Like many other passaged HCMV strains, the Towne and AD169 variants are mutated in gene RL13 and one of the three genes in the UL128 locus (UL128, UL130 and UL131A) (Akter et al., 2003; Dolan et al., 2004; Hahn et al., 2004). This implies strong selection during passage in human fibroblasts against the encoded functions, which are involved in cell tropism (reviewed by Sinzger et al., 2008a). Towne varS and the AD169 variants are also mutated in UL/b′, as is strain TB40/E, which is frameshifted in UL141, with a derivative additionally lacking UL145 and UL144 (Dolan et al., 2004; Sinzger et al., 2008b; Tomasec et al., 2005). The patterns of mutation suggest that more than one gene in this region (UL145, UL144, UL142, UL141 or UL140) may be selected against, though not as strongly as RL13 and the UL128 locus. It is not immediately apparent why expression of these genes might be deleterious.

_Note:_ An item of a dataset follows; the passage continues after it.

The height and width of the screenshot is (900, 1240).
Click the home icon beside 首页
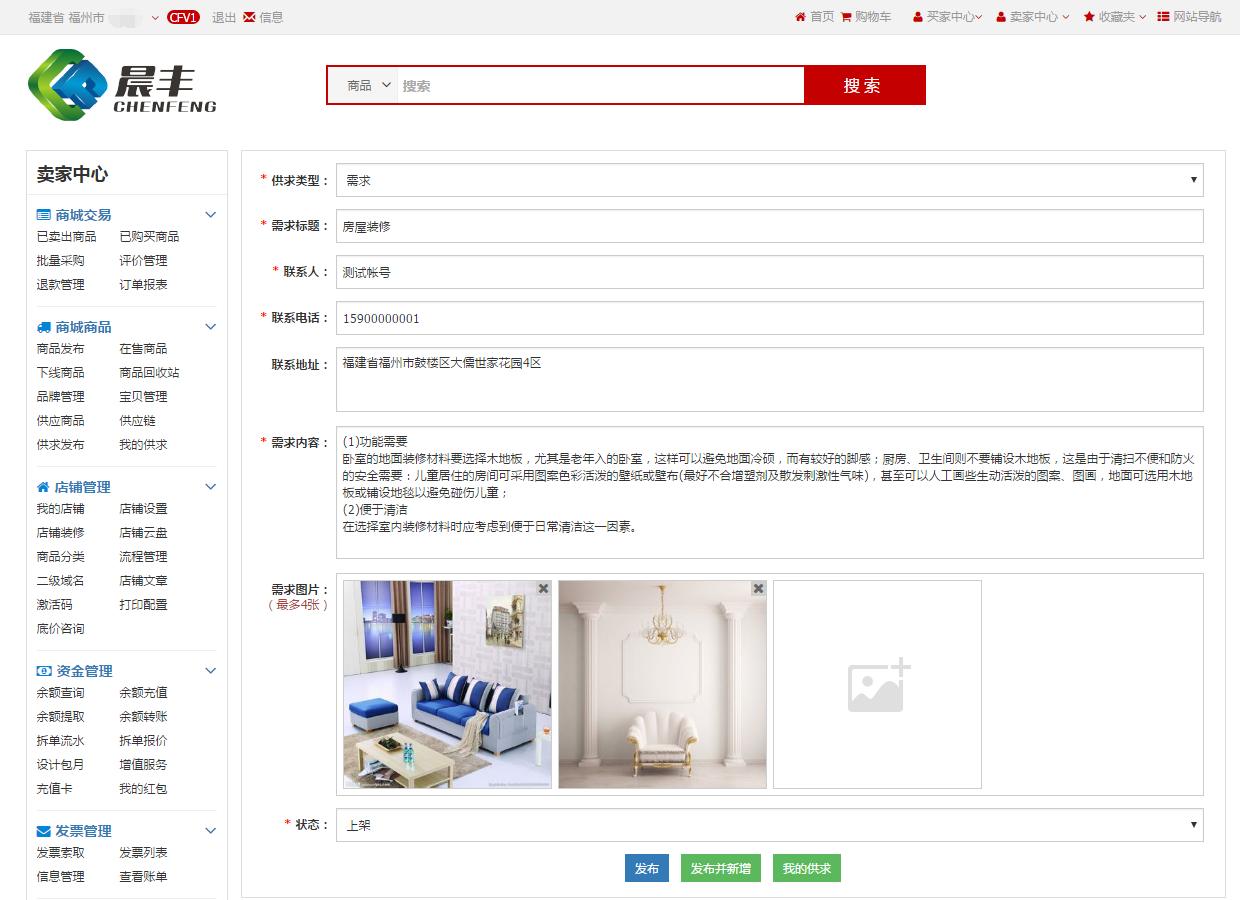tap(800, 17)
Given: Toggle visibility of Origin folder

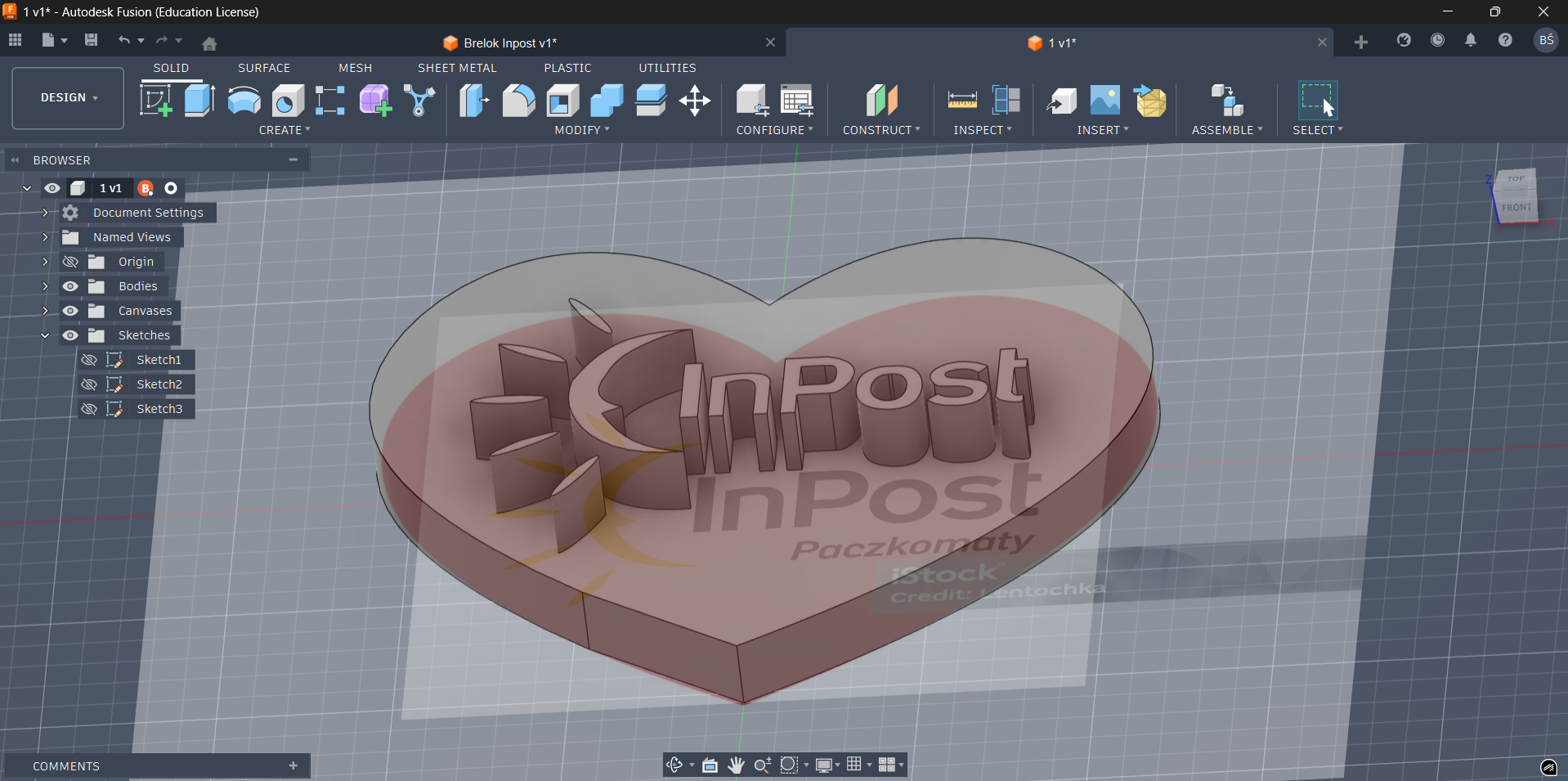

The proteins encoded by UL142 and UL141 are involved in evasion of NK cell function, the former by downregulating MICA, which is a ligand for the activating receptor NKG2D (Chalupny et al., 2006; Wills et al., 2005), and the latter by sequestering CD155 (PVR), which is a ligand for the activating receptors CD226 (DNAM-1) and CD96 (TACTILE) (Tomasec et al., 2005). The UL144 protein activates NF-κB in a TRAF6-dependent manner, causing upregulation of the chemokine CCL22 (MDC) (Poole et al., 2008), and also inhibits T cell proliferation by binding CD272 (BTLA) (Cheung et al., 2005).
We have contributed towards the characterization of variants of HCMV strains Towne and AD169, so that biological data may be assessed with greater rigour. The sequence of Towne ATCC VR-977 confirmed the presence of two major variants (varL and varS) and extended knowledge of their shared mutations. A novel AD169 variant (varUC) was shown to be genetically more intact than varUK and varATCC and may be a new tool in the hands of HCMV researchers.
We are grateful to Duncan McGeoch for commenting on the manuscript. This work was supported by the Medical Research Council and the Wellcome Trust.
The GenBank/EMBL/DDBJ accession numbers for the genome sequences of HCMV strains Towne and AD169varUC are FJ616285 and FJ527563, respectively.
The Illumina Genome Analyzer sequence datasets are available from the corresponding author.